(Extracted material Opens)

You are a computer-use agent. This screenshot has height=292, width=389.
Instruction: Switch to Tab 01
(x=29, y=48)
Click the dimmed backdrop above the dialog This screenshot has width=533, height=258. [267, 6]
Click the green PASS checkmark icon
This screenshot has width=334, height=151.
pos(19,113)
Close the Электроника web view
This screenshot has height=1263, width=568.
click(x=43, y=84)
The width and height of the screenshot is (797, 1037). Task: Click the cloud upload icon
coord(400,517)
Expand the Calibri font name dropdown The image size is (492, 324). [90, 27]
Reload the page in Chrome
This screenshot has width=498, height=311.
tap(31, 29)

(Extracted material Closes)
(Extracted material Opens)

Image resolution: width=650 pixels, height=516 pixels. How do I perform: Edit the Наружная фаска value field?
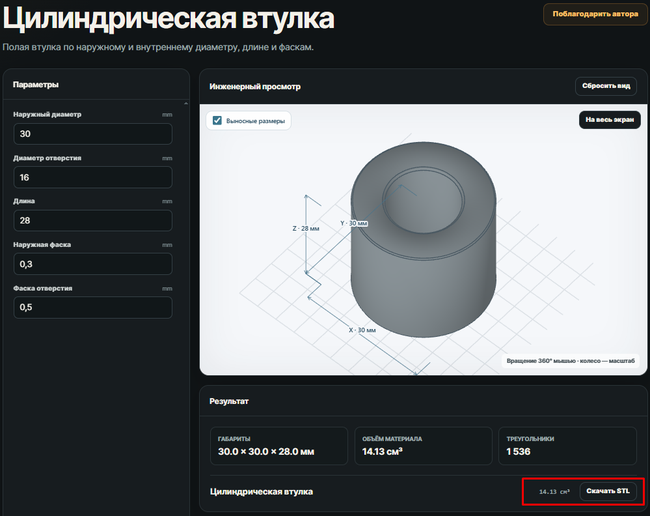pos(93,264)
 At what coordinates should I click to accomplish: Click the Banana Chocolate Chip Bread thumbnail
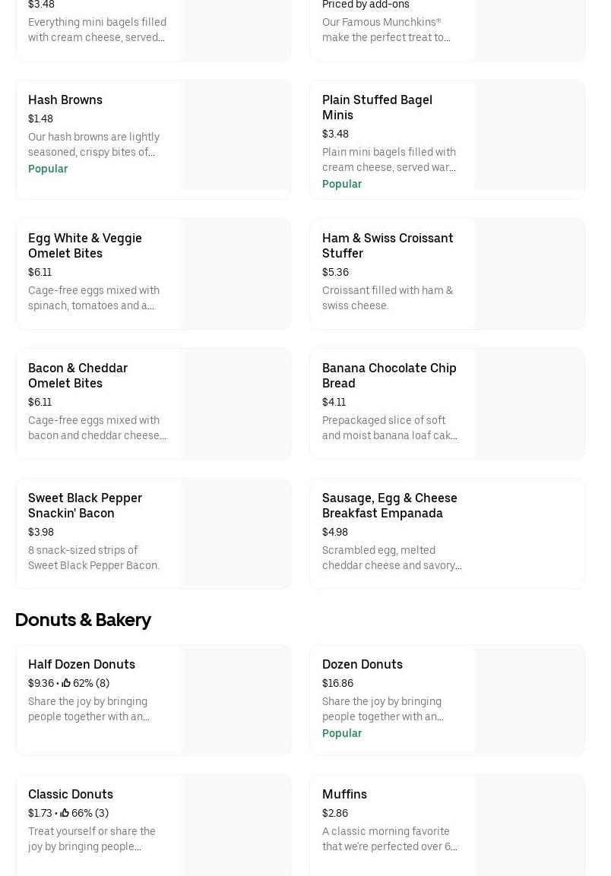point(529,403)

(Extracted material Closes)

▶ **Work instructions**:
From the data above, reproduce word for word the lines running from the line with "You are a computer-use" to the line with "Click the green PASS checkmark icon", ends included.

▶ **Answer**:
You are a computer-use agent. This screenshot has height=292, width=389.
Instruction: Switch to Tab 01
(x=29, y=48)
Click the dimmed backdrop above the dialog This screenshot has width=533, height=258. [267, 6]
Click the green PASS checkmark icon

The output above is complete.